The issue is triggered by the sessions using hardware iscsi devices present on the system: [root@hp-z600-03 iscsi]# iscsiadm -m session qla4xxx: [1] 10.66.90.116:3260,1001 iqn.1992-08.com.netapp:sn.135053389 (flash) qla4xxx: [2] 10.66.90.115:3260,1000 iqn.1992-08.com.netapp:sn.135053389 (flash) ^ (Qlogic QLA4XXX HBAs) tcp: [4] 10.66.90.116:3260,1001 iqn.1992-08.com.netapp:sn.135053389 (non-flash) tcp: [5] 10.66.90.115:3260,1000 iqn.1992-08.com.netapp:sn.135053389 (non-flash) They are causing the code in https://gerrit.ovirt.org/#/c/37312/ to fall in exception due to the missing "/sys/devices/platform/" structure in the hardware iscsi: Testing session 1 (hardware iscsi): >>> import glob >>> import os >>> >>> def getIscsiHostPath(sessionID): ... pattern = '/sys/devices/platform/host*/session%s' % sessionID ... for path in glob.iglob(pattern): ... host = os.path.basename(os.path.dirname(path)) ... return '/sys/class/iscsi_host/' + host ... raise OSError(-1, "No iscsi_host for session [%s]" % sessionID) ... >>> >>> print getIscsiHostPath(1) Traceback (most recent call last): File "<stdin>", line 1, in <module> File "<stdin>", line 6, in getIscsiHostPath OSError: [Errno -1] No iscsi_host for session [1] Testing session 4 (software iscsi): >>> import glob >>> import os >>> >>> def getIscsiHostPath(sessionID): ... pattern = '/sys/devices/platform/host*/session%s' % sessionID ... for path in glob.iglob(pattern): ... host = os.path.basename(os.path.dirname(path)) ... return '/sys/class/iscsi_host/' + host ... raise OSError(-1, "No iscsi_host for session [%s]" % sessionID) ... >>> >>> print getIscsiHostPath(4) /sys/class/iscsi_host/host9 The fix seems to be to skip the "/sys/devices/platform/" when it's not present instead of raise an exception as we do currently. Sending an upstream patch for discussion.
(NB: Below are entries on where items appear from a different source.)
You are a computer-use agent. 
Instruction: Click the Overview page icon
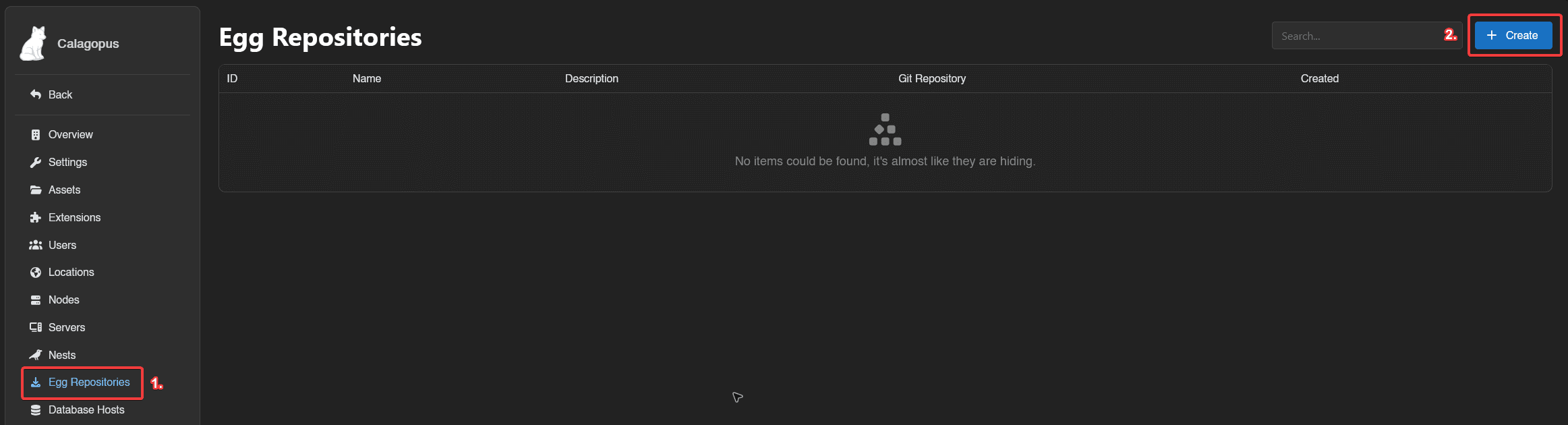[x=36, y=134]
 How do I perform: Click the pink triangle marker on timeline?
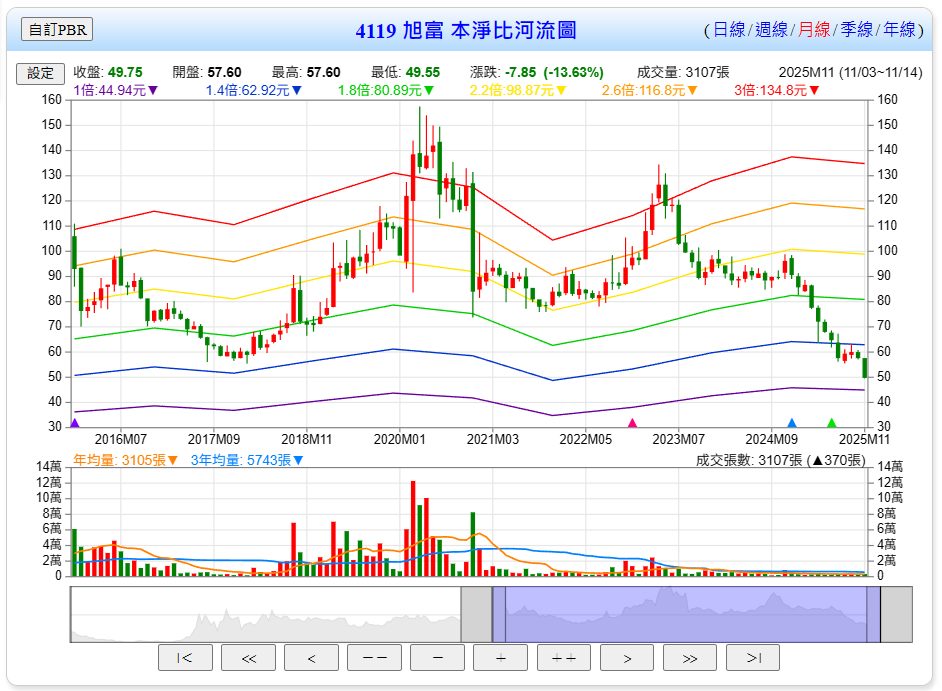632,424
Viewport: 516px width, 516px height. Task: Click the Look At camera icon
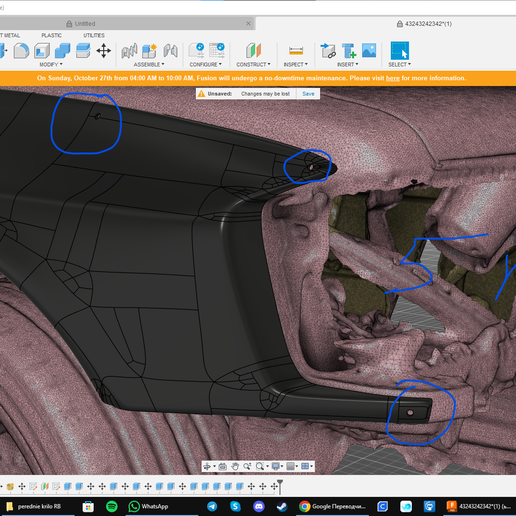tap(223, 466)
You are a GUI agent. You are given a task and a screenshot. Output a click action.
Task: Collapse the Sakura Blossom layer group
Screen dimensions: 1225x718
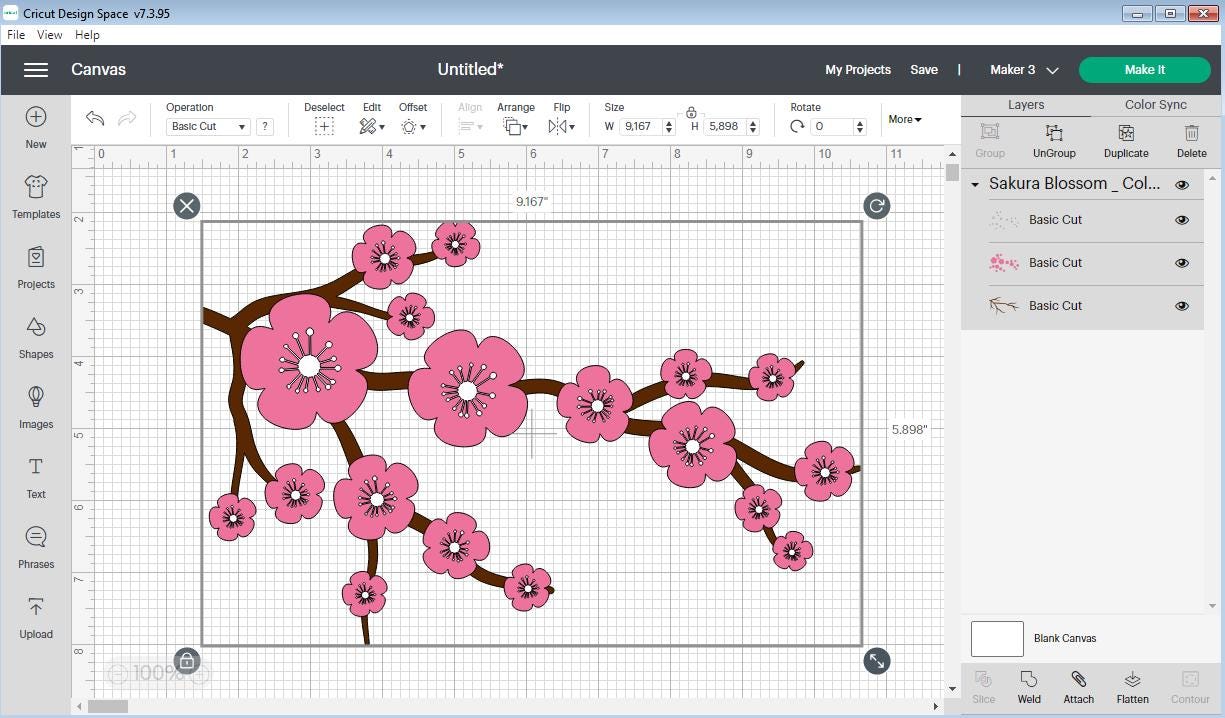click(975, 184)
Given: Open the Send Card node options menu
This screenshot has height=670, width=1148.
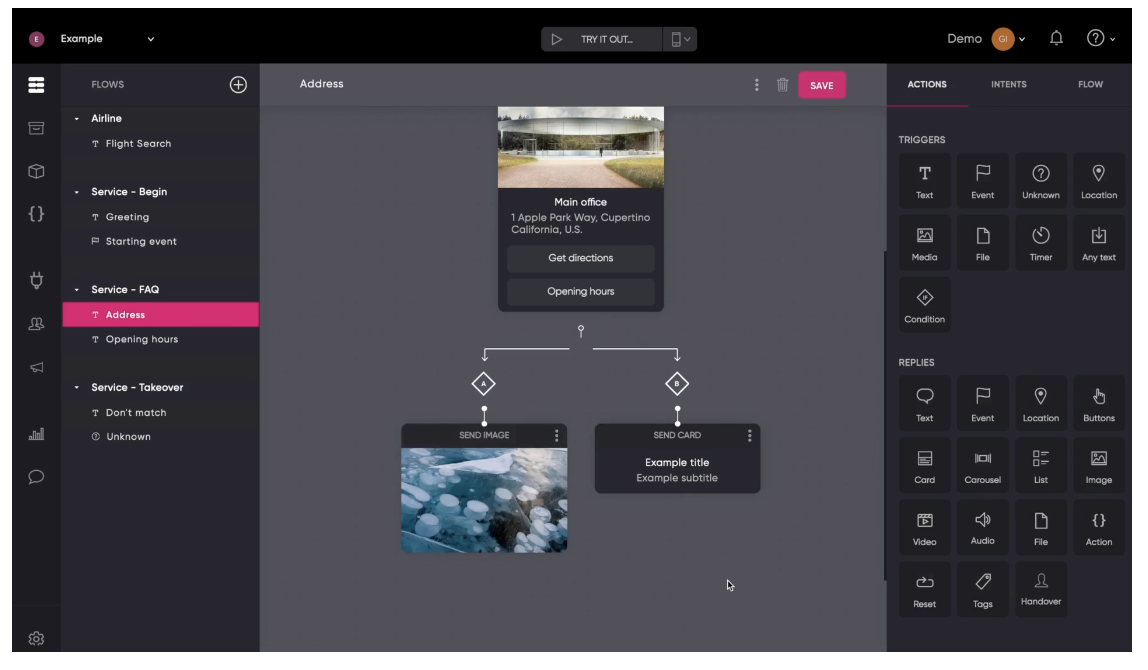Looking at the screenshot, I should click(x=749, y=434).
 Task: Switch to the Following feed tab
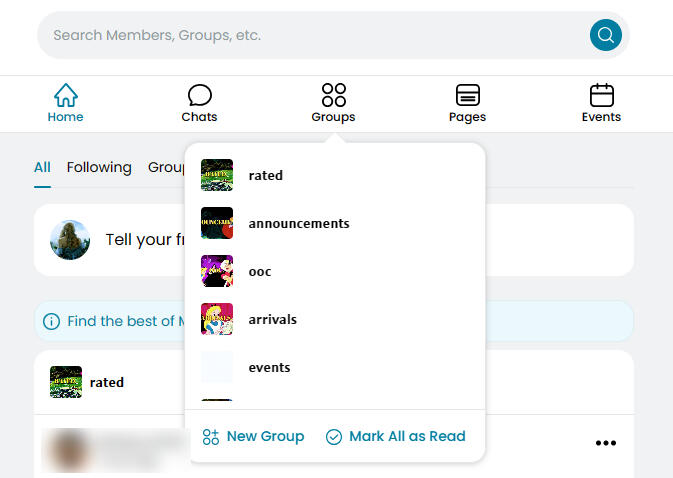[99, 167]
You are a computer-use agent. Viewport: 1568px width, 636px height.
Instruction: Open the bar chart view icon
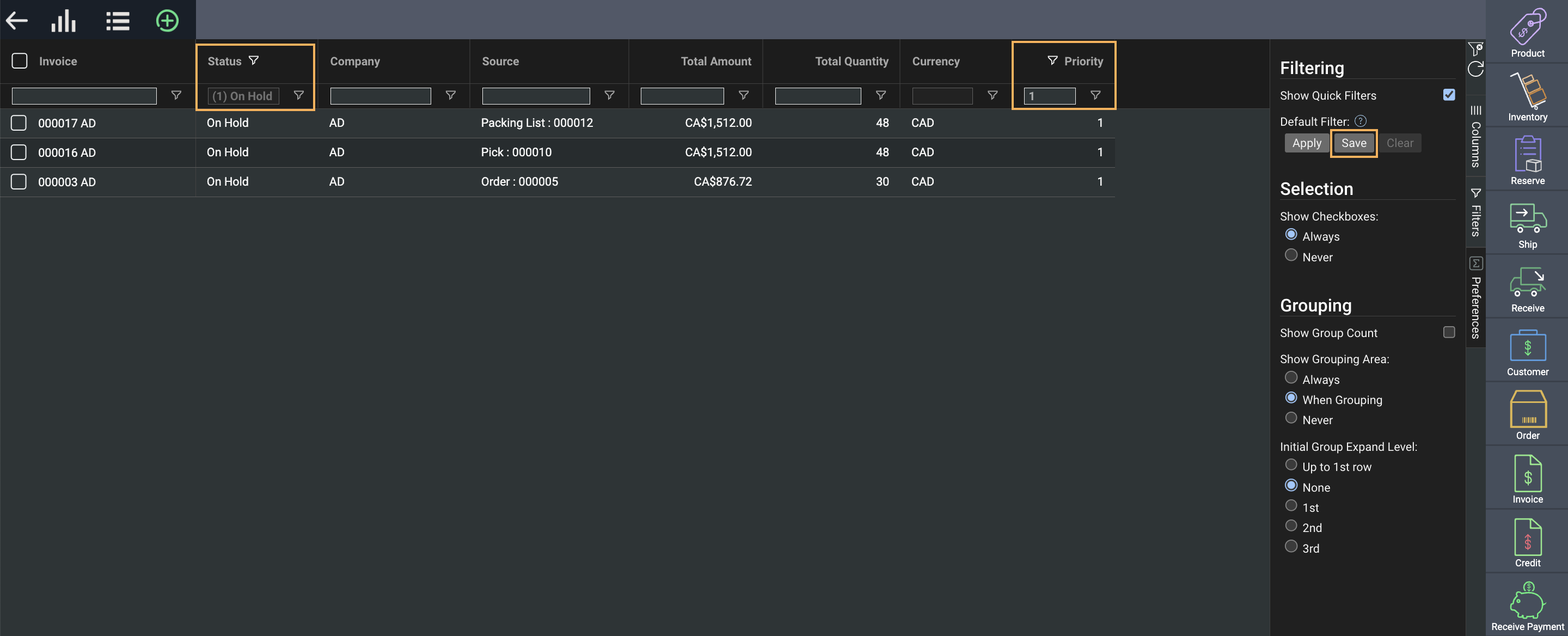click(63, 21)
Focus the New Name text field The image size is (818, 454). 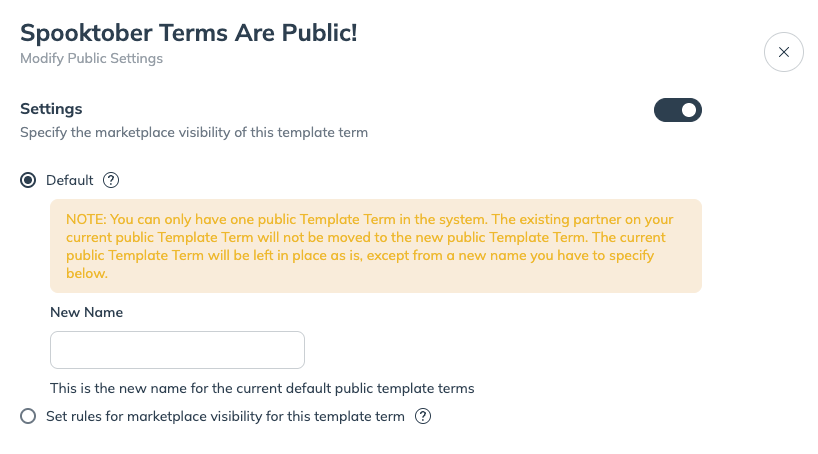pyautogui.click(x=177, y=350)
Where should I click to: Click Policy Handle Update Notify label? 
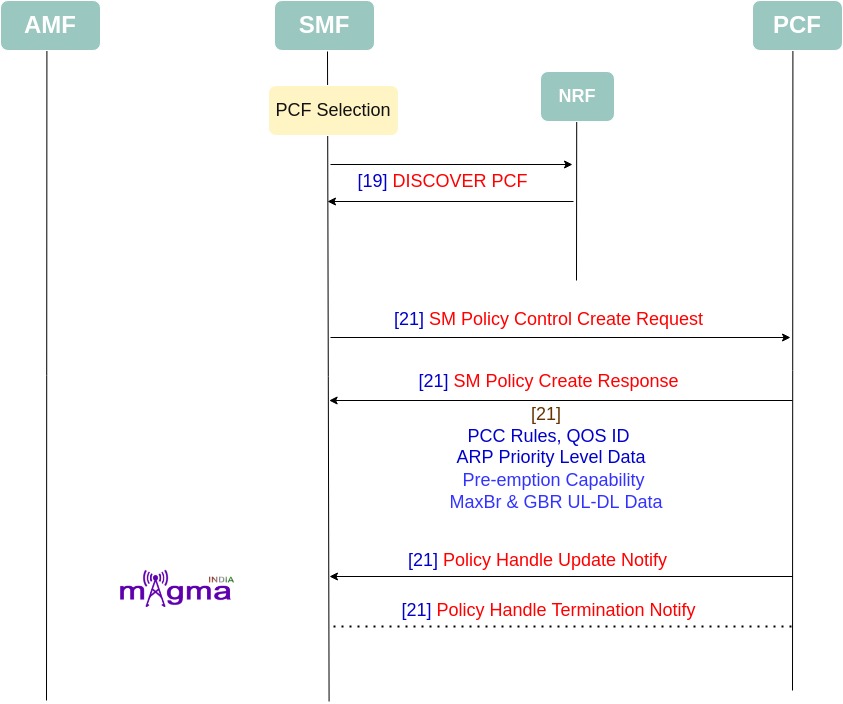coord(555,560)
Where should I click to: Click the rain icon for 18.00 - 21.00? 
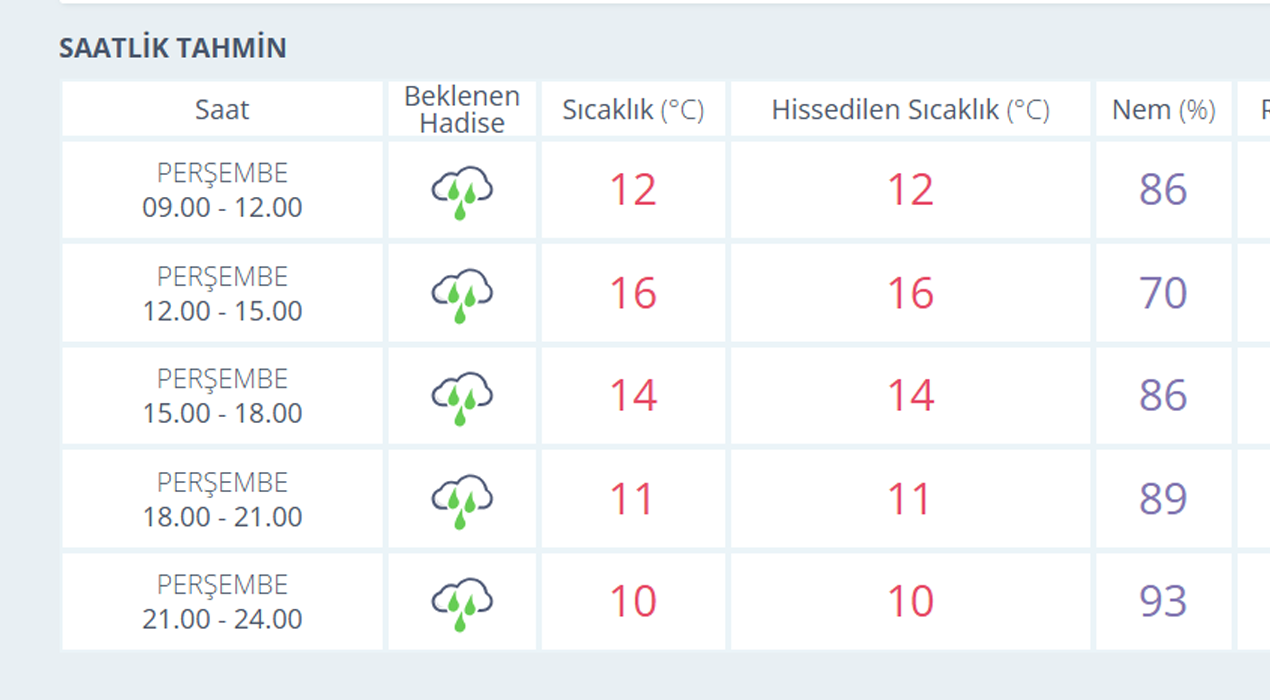[x=462, y=501]
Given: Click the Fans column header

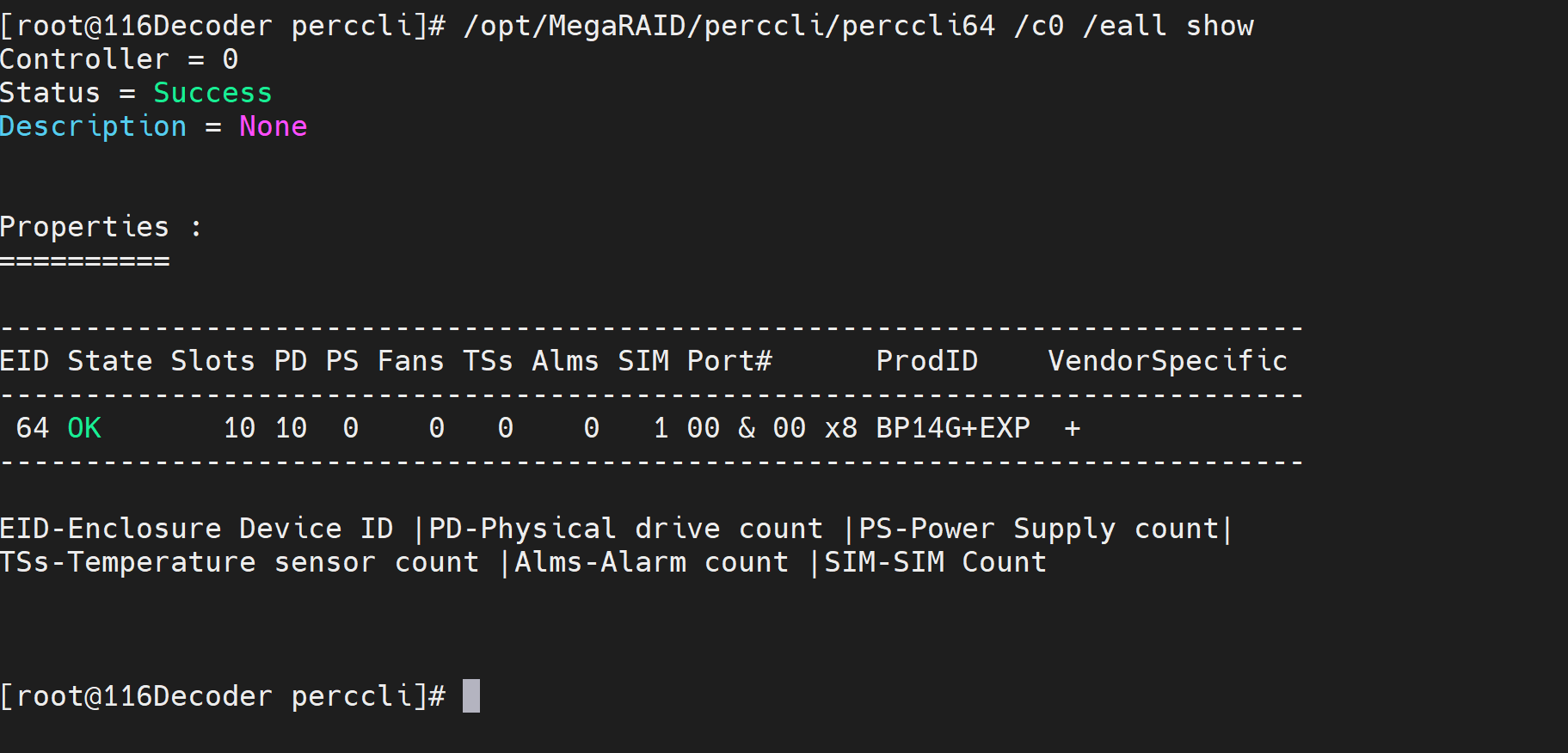Looking at the screenshot, I should (410, 361).
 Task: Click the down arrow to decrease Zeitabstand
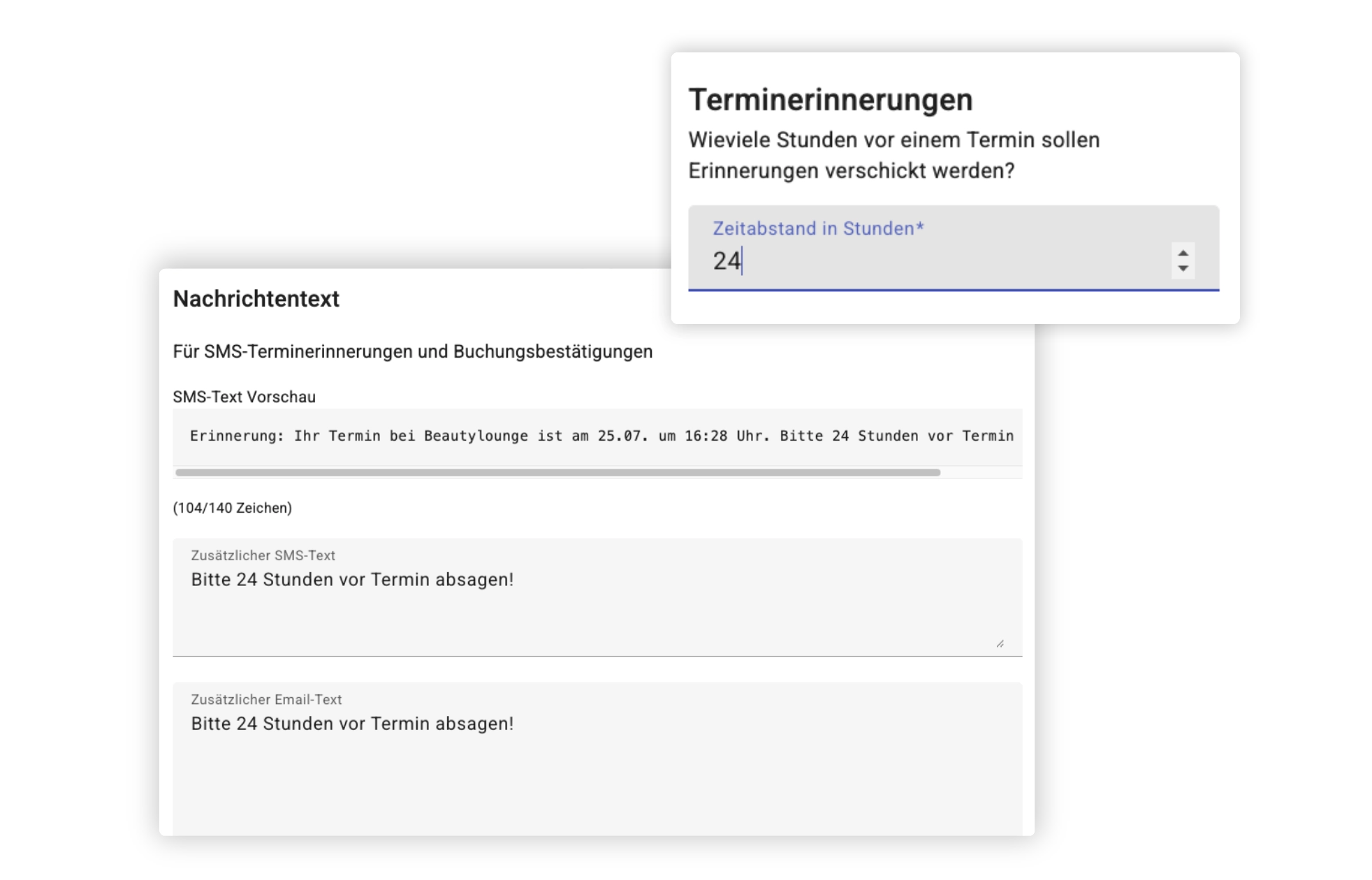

Also could reproduce this bug in RHEV-H 6.6 for RHEV 3.5.1 UNSIGNED rhev-hypervisor6-6.6-20150312.0 build, ovirt-node version is ovirt-node-3.2.1-10.el6.noarch
(In reply to haiyang,dong from comment #17) > Also could reproduce this bug in RHEV-H 6.6 for RHEV 3.5.1 UNSIGNED > rhev-hypervisor6-6.6-20150312.0 build, ovirt-node version is > ovirt-node-3.2.1-10.el6.noarch This bug is in vdsm component, should provide vdsm version as well. # rpm -q vdsm vdsm-4.16.12-2.el6ev.x86_64
Hi, We (RHEV storage QE) do not have such card to verify, Can you verify this once we will have a fix?
Jen, can you review the attach patch, and advice about the best way to detect hardware iscsi?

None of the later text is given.